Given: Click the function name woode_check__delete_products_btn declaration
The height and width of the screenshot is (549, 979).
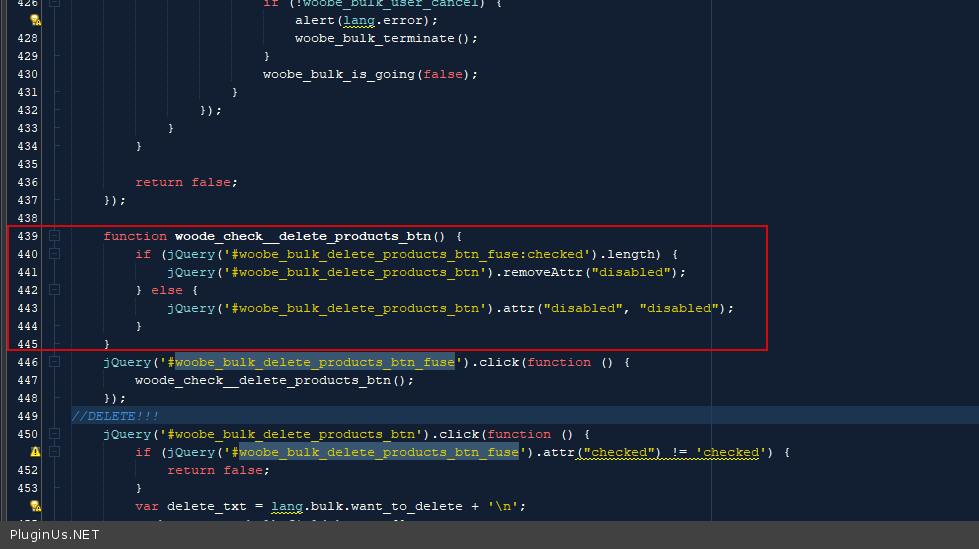Looking at the screenshot, I should pos(302,236).
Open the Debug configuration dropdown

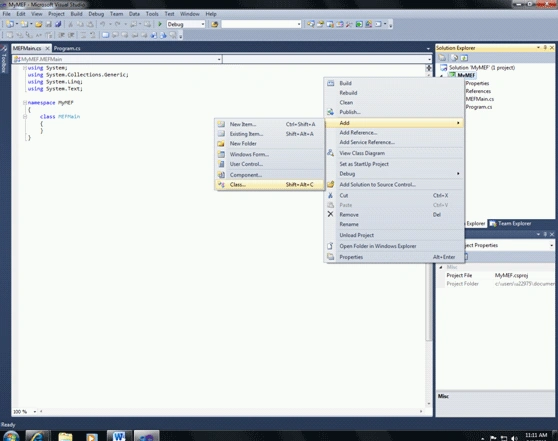(186, 24)
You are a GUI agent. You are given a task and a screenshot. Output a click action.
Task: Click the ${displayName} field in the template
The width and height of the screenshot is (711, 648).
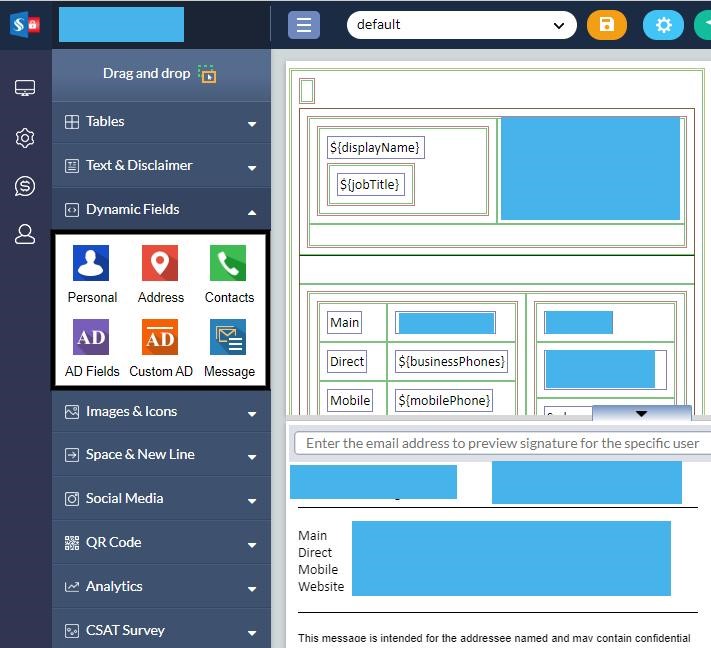(375, 148)
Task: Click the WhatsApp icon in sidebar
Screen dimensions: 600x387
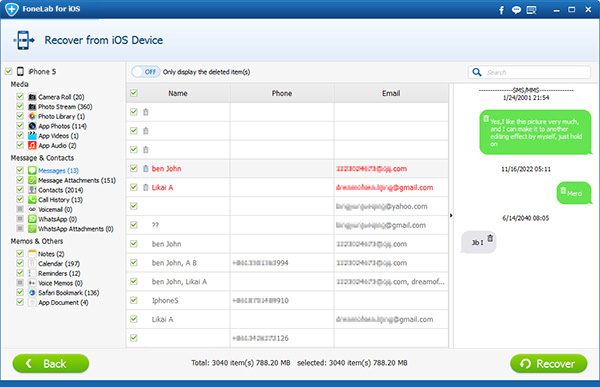Action: click(x=32, y=219)
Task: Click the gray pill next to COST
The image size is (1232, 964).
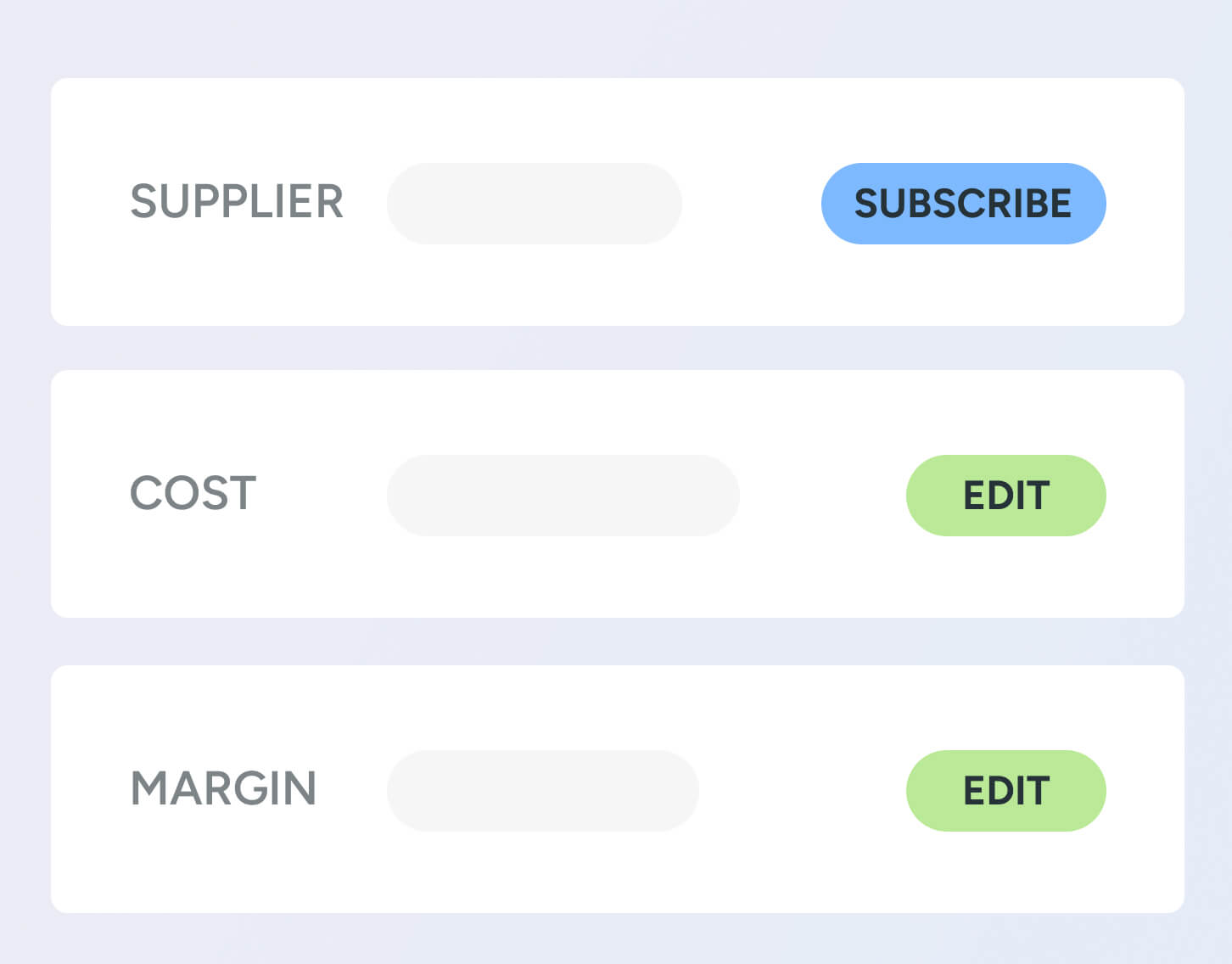Action: coord(563,496)
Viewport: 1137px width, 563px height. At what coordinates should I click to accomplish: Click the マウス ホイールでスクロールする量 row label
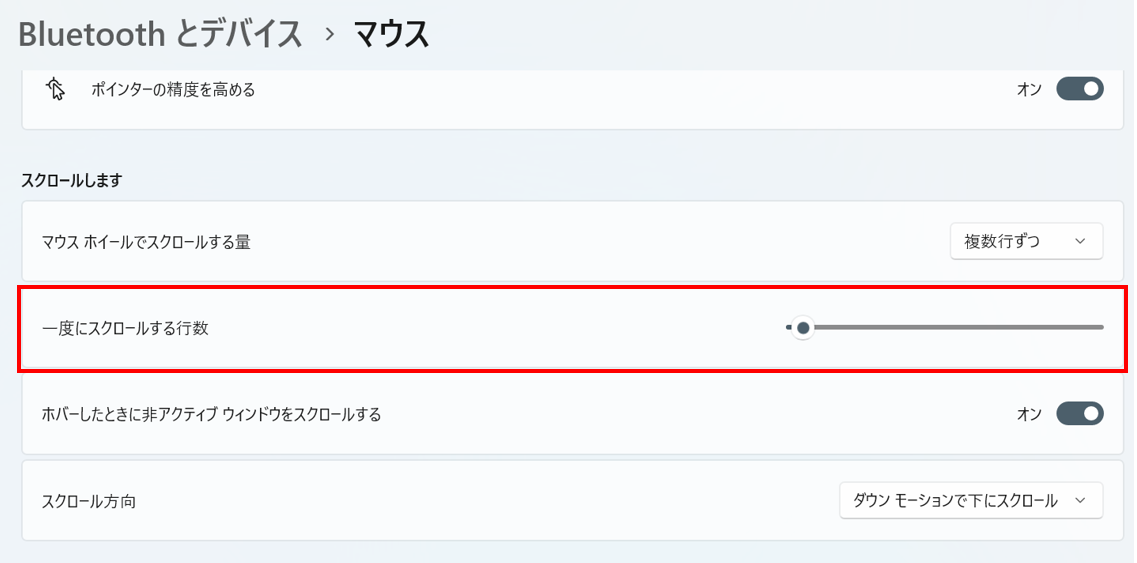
● ● ● ● ●
WORK REQUIRED
The exact lines from the beginning of the data through the one that contains "You are a GUI" must be given again, both ends included, and pictures must be left out.

EXERCISE ANSWER
Given: Click the function name woode_check__delete_products_btn declaration
The height and width of the screenshot is (549, 979).
Looking at the screenshot, I should pos(302,236).
Open the Debug configuration dropdown

(186, 24)
You are a GUI agent. You are given a task and a screenshot. Output a click action.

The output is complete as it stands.